Coindesk (COIN)– This stock is viewed as a proxy on bitcoin. Shares have been under tremendous pressure with shares down 75% YTD. The stock has settled in a range of $40-60 the past couple of weeks. This will be a key read for traders as we try and assess the risk appetite for investors this week. The stock was downgraded from Neutral to Sell by Goldman Sachs this morning which will add to the volatility. The firm cut its price target to $45 from $70 as they believe current crypto asset levels and trading volume imply further degradation of the revenue base.
Four Stories to Watch
OPEC Meeting– Energy was the only sector to finish in the red last week as it declined -1.7%. Crude Oil fell -2.3% over that period. Top S&P 500 losers included DVN (-15%), MRO (-14%), PSX (-13%), APA (-13%), and VLO (-12%). Growth concerns were at play as the calls for recession continued to increase. Investors are closely watching demand trends as China starts to come back online from COVID shutdowns. At its June 2 meeting the group announced it would increase its production by 648,000 barrels day compared to the 432,000 it had been running. Unfortunately, the cartel continues to have issues meeting its current output goals as recent reports from S&P Global Commodity Insights suggest it underproduced its output target by 2.616 million barrels in May. The OPEC meeting comes ahead of next month’s visit to the region by President Biden.
PCE Prices- Thursday the market will receive a slew of important economic data points. Perhaps the most influential report will be the May Personal Consumption Expenditure (PCE) which is the Fed’s preferred inflation gauge.
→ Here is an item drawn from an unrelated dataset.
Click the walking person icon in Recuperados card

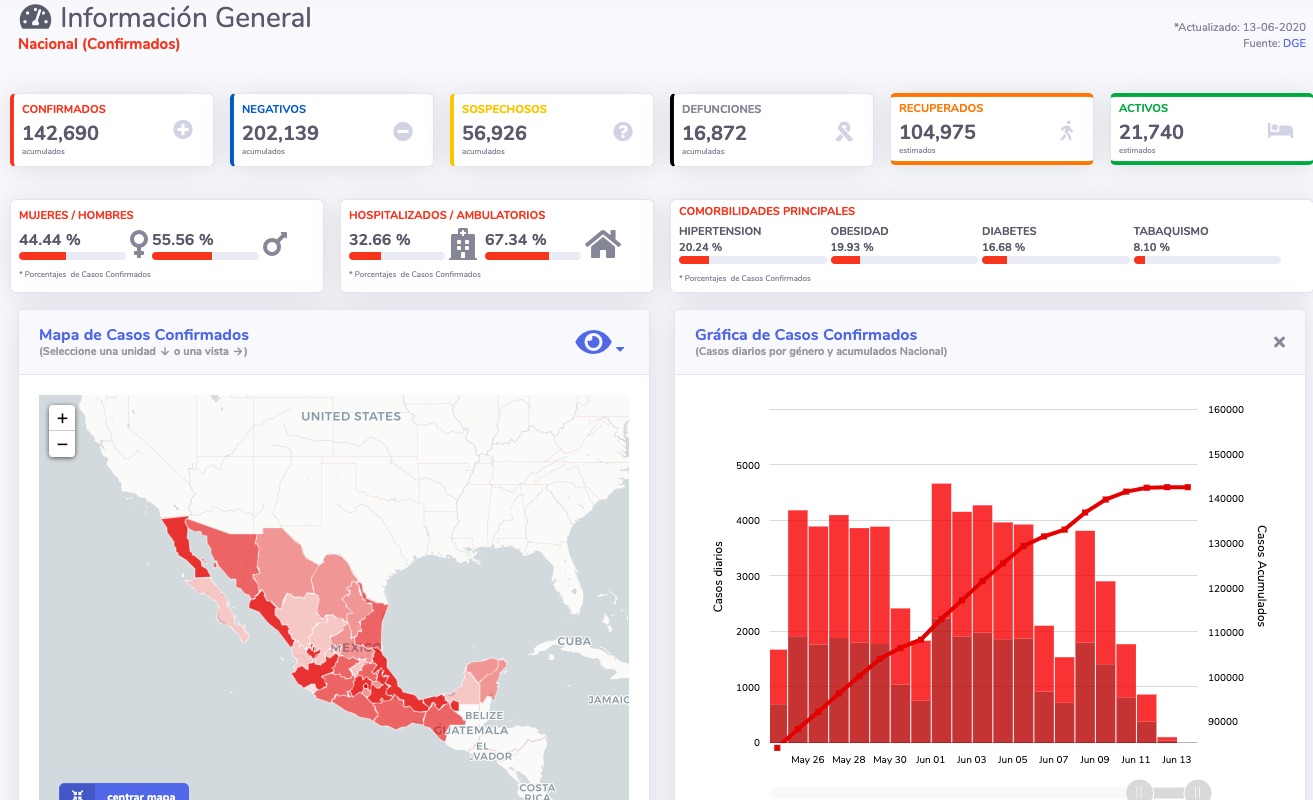(x=1066, y=130)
Core PCE is expected to increase 4.8% after a 4.9% rise in April. The April figure cooled from the 5.2% increase in March. Markets received a boost from the dip in inflation sentiment data in Friday’s revision to the University of Michigan inflation component as well as some positive tones around pricing pressures in the preliminary PMI surveys. A dip in PCE would suggest some further downward pressure on inflation.
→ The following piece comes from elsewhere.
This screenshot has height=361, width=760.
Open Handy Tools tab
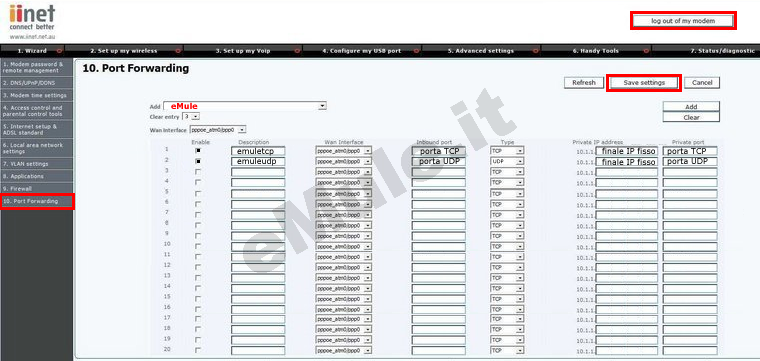pyautogui.click(x=596, y=50)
G-7 Meetings– The Group meets early this week. The key back drop remains the Russia/Ukraine War and how the group will secure energy independence as members move away from Russian commodities. Another important aspect is how the United States could address tariffs with China. The Biden Administration has stressed that it does not want to move unilaterally on China trade talks. If the group provides a united front, then it could open the door for some tariff relief. Two influences on runaway inflation has been self-imposed with Russia’s invasion and China geopolitics. Market participants will want to see if any progress can be made on these fronts.
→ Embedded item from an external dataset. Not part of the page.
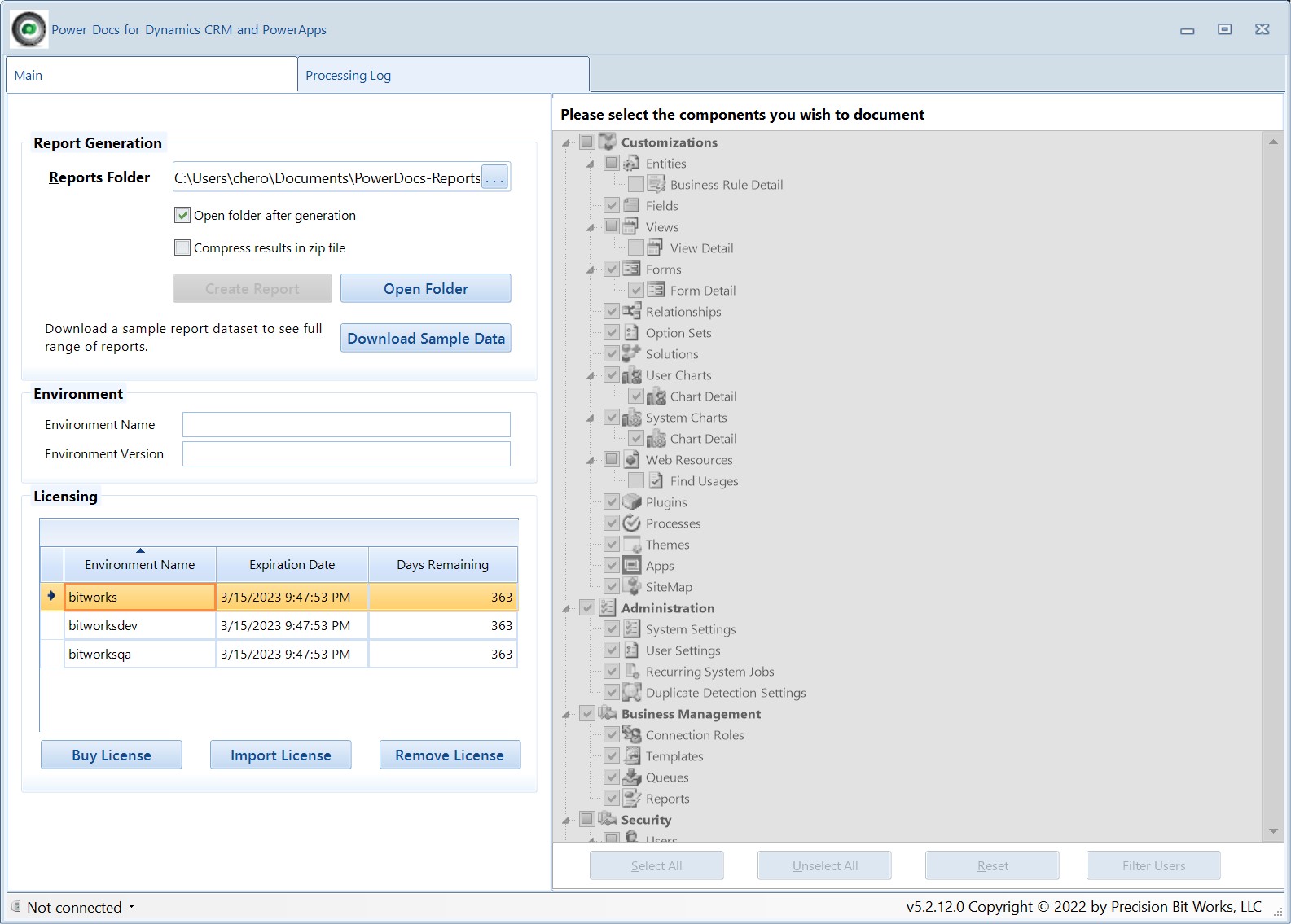
Task: Click the Import License button
Action: [x=281, y=755]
Rebalance– We have the quarter-end rebalance coming this week. This is when portfolio managers are forced to buy asset classes to meet projected goals of asset allocation. J.P. Morgan’s market strategist Marco Kolanovic suggests this could lead to further buying in equities following aggressive selling pressure in Q2. The S&P 500 rallied 7% at the end of Q1 and rallied 7% in the last week of May. We could see further buying in equities as we head into the final week of Q2 trade. The move would likely come on lighter volume as we prepare for another three day holiday weekend.